» **Task to carry out**:
Look for "At what coordinates should I click to accomplish: Click" in the listing below, then copy exactly the line it appears in and all lines after it to the end, and nothing more.

» **Dataset entries**:
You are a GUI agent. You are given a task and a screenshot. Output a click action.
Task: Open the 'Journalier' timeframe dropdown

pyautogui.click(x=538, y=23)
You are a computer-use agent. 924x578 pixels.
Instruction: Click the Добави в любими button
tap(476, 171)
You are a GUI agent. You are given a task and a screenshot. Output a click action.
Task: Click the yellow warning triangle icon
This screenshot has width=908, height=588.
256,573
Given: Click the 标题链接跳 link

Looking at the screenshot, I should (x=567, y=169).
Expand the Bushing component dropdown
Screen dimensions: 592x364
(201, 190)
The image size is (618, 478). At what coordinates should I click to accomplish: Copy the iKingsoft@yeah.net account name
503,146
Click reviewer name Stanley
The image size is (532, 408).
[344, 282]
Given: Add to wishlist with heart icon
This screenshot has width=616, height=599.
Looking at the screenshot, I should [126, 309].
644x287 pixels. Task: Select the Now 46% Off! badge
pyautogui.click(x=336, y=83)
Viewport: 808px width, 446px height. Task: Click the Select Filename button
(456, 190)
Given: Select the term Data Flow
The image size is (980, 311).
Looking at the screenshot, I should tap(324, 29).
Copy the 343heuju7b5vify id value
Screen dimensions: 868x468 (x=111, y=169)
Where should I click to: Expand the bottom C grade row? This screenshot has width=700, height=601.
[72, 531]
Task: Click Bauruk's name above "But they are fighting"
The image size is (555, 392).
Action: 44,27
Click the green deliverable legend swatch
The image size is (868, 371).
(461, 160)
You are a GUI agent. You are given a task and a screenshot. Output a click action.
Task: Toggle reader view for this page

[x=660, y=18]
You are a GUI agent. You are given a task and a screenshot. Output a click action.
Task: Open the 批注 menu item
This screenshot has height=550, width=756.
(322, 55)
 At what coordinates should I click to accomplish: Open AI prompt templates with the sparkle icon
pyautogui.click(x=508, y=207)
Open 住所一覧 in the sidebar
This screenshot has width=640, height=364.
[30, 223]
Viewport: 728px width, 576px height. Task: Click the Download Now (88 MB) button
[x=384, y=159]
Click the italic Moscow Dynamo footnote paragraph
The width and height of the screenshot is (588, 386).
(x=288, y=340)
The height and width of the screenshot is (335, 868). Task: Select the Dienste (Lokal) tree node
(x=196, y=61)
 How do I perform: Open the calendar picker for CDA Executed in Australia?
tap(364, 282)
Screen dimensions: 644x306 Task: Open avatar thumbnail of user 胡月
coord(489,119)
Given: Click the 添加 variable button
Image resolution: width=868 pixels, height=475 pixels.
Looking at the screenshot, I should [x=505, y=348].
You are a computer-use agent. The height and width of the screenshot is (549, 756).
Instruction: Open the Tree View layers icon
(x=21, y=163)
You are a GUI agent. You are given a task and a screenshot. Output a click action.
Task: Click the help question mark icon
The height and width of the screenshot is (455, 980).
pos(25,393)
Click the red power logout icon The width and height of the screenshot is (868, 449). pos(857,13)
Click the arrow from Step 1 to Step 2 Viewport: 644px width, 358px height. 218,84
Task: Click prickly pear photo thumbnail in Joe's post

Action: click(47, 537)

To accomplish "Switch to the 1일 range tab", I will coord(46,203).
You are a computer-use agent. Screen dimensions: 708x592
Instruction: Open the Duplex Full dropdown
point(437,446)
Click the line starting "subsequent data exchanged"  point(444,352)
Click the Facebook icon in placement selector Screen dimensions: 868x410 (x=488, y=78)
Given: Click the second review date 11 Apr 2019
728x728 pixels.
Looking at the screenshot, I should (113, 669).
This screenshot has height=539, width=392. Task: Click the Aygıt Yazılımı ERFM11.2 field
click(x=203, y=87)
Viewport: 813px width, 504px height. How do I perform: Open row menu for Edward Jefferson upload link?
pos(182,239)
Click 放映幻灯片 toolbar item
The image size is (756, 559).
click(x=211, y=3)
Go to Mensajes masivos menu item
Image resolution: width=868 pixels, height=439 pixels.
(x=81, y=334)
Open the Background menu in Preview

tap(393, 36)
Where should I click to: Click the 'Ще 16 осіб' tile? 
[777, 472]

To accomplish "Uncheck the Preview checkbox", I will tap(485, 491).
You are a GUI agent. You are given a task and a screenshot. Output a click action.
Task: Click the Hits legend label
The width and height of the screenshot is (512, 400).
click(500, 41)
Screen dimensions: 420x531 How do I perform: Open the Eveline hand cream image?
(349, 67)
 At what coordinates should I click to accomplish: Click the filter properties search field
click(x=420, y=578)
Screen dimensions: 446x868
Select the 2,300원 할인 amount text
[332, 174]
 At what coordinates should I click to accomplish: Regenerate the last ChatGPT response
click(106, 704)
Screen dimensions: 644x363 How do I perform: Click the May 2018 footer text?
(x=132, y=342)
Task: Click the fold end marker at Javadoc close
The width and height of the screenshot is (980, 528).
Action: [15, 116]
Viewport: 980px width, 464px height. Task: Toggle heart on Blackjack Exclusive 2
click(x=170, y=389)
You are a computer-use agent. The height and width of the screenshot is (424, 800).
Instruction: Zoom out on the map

» **Result of this task**:
 At what coordinates should I click to accomplish: Click the filter properties search field
click(x=420, y=578)
Screen dimensions: 446x868
Select the 2,300원 할인 amount text
[332, 174]
 At what coordinates should I click to accomplish: Regenerate the last ChatGPT response
click(106, 704)
Screen dimensions: 644x363 How do I perform: Click the May 2018 footer text?
(x=132, y=342)
Task: Click the fold end marker at Javadoc close
The width and height of the screenshot is (980, 528).
Action: [15, 116]
Viewport: 980px width, 464px height. Task: Toggle heart on Blackjack Exclusive 2
click(x=170, y=389)
You are a computer-use agent. The height and width of the screenshot is (424, 800).
Instruction: Zoom out on the map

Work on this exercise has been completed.